(Stored records)
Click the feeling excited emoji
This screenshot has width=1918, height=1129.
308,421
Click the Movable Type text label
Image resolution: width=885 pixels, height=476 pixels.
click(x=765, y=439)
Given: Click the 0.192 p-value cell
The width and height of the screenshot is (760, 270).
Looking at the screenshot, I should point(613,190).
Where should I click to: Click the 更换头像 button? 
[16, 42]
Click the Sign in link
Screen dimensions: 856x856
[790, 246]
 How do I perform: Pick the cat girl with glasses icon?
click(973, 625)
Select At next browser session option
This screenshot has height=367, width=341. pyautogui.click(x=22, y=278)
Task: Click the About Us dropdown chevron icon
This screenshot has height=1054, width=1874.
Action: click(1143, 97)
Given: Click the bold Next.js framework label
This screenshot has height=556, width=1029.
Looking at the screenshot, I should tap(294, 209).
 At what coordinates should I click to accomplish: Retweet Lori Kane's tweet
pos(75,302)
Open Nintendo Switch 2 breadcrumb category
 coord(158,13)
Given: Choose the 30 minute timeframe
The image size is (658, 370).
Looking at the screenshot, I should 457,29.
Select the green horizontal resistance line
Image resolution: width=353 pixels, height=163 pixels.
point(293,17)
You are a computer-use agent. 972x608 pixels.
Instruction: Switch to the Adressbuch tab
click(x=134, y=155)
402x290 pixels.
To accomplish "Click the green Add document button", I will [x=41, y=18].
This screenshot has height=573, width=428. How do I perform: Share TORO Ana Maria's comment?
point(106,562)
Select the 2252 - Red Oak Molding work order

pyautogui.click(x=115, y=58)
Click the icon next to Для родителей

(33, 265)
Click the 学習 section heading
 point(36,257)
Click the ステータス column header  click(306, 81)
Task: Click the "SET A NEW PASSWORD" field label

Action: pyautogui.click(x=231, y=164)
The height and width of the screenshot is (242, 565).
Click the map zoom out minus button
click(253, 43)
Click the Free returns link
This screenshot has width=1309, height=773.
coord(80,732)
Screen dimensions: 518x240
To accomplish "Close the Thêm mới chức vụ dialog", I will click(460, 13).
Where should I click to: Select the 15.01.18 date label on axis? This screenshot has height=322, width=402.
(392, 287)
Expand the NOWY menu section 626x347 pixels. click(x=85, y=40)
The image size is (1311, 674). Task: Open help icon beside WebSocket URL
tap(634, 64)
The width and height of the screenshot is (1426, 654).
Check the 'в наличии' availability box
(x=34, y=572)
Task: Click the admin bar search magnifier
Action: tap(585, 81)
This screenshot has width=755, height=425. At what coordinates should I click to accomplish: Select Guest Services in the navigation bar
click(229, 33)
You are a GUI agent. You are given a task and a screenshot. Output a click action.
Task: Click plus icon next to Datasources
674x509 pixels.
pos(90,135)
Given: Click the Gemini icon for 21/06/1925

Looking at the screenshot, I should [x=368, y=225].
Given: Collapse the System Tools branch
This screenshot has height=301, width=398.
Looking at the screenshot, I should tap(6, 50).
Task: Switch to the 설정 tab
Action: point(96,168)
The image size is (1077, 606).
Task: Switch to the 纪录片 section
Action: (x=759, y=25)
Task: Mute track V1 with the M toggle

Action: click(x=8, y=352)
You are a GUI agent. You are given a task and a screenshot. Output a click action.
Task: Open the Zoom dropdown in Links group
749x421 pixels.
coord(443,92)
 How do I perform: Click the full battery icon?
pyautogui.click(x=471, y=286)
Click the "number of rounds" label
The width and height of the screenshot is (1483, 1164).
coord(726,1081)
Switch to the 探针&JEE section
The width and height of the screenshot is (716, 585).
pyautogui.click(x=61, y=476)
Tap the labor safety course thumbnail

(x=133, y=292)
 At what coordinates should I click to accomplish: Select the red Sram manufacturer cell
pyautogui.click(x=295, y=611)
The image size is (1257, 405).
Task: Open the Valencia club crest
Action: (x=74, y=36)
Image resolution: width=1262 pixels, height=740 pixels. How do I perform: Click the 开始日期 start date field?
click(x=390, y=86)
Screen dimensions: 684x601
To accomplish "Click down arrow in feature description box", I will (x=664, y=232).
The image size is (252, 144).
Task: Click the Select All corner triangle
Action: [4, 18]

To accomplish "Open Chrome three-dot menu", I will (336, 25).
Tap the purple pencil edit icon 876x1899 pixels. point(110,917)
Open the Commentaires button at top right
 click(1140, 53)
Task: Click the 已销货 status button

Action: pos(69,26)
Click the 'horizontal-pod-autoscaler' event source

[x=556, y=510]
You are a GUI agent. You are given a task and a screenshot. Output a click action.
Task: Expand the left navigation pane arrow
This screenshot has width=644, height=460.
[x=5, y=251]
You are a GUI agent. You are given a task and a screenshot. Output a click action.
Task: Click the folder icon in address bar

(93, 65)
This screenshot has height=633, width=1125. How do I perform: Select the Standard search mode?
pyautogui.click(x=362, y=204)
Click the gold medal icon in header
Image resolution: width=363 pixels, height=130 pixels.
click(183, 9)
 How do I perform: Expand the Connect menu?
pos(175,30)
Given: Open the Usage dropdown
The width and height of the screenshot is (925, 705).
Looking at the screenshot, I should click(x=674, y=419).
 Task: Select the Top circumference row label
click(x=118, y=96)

§ WORK TO COMPLETE: Look above for the line holding "This screenshot has height=556, width=1029." and the line holding "Select the green horizontal resistance line", then output exactly those two lines and every line between them, nothing more.

§ WRITTEN SOLUTION:
This screenshot has height=556, width=1029.
Looking at the screenshot, I should tap(294, 209).
 At what coordinates should I click to accomplish: Retweet Lori Kane's tweet
pos(75,302)
Open Nintendo Switch 2 breadcrumb category
 coord(158,13)
Given: Choose the 30 minute timeframe
The image size is (658, 370).
Looking at the screenshot, I should 457,29.
Select the green horizontal resistance line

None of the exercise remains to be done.